Morison, then 40, was sentenced to two years in federal prison by a federal
judge who did not accept his attorneys' contention that their client had
been unfairly categorized as a spy.

Since the sentencing, there has been considerable legal debate about
whether espionage statutes apply to disclosure of information to the press.
Before Morison's case, no one had been convicted for disclosing classified
information to journalists.

Morison's former attorney, Mark H. Lynch with the American Civil Liberties
Union, said he was delighted by the pardon.

"Obviously an enormous number of people disclose classified information to
the press," Lynch said. "Sam was picked on by the government to run a test
case to see whether the statute applied."

Michael Schatzow, who prosecuted Morison, called Lynch's statement
"absurd," and said that what Morrison did "was not a mere leak to the
press" to get a story out, but rather an effort to "win favor with a
potential employer."

Curry's case was controversial because, before his arrest, the 20-year-old
had never been in trouble with the law, and was believed to be nothing more
than a delivery boy -- "a flunky," one FBI agent said then -- for a crack
cocaine ring. Curry, a one-time basketball standout at Northwestern High
School in Hyattsville, contended that he broke no laws and did not
understand that he was transporting drugs.

Curry's sentence was mandatory because of a 1988 law that created
minimum-mandatory federal sentences for possession of crack cocaine that
are far harsher than for possession of powder cocaine.

Had Curry been involved with a ring that dealt in powder cocaine, his
sentence could have been far lighter, according to the law.

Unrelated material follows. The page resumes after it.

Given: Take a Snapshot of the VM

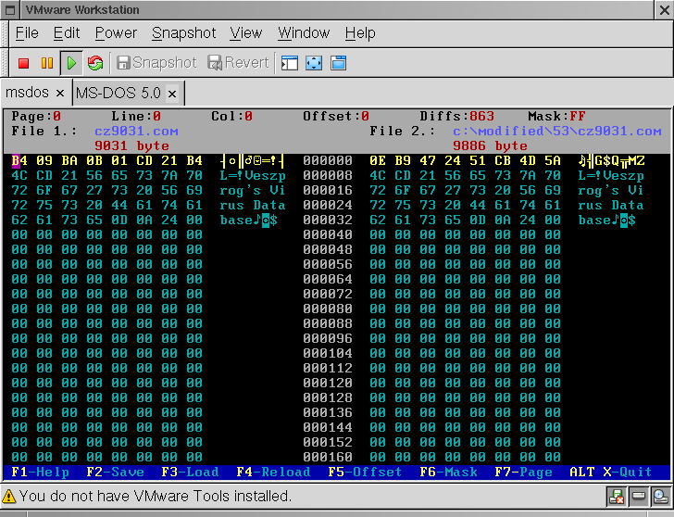Looking at the screenshot, I should 156,63.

As it was, his
penalty was nearly three times the length of the prison sentence served by
most convicted murderers.

Curry's father, Arthur, a retired Prince George's County high school
principal, said last night that he had just brought his son home from a
prison in Cumberland, Md. He said he and his family "are just very grateful
. . . [to Clinton] for showing mercy and giving my son a second chance"
after the son made a "terrible mistake."

Campbell's case, which occurred a year after Curry's sentencing, had a twist.

Under the federal sentencing statute, Campbell, then 50, faced at least 20
years in prison. However, Senior U.S. District Judge Louis Oberdorfer
surprised defense attorneys as well as prosecutors by giving Campbell and a
co-defendant much less prison time.

Oberdorfer ruled that applying the 1998 federal sentencing law to Campbell
and the co-defendant would have been "cruel and unusual" punishment, and
thus unconstitutional. Instead, the judge imposed 33-month prison terms --
the same sentence that the two likely would have faced in a powder cocaine
case.

Prosecutors appealed the decision. Roger Adams, the Justice Department
lawyer handling yesterday's actions, said Campbell ultimately received 240
months in prison and 10 years' supervised release.

Abbe Jolles, who represented the co-defendant, said last night about
Campbell's commutation, "That Bill Clinton, I could just kiss him."

Reached at his McLean home yesterday, Oberdorfer said he would not comment.

Staff writer Martin Weil contributed to this report.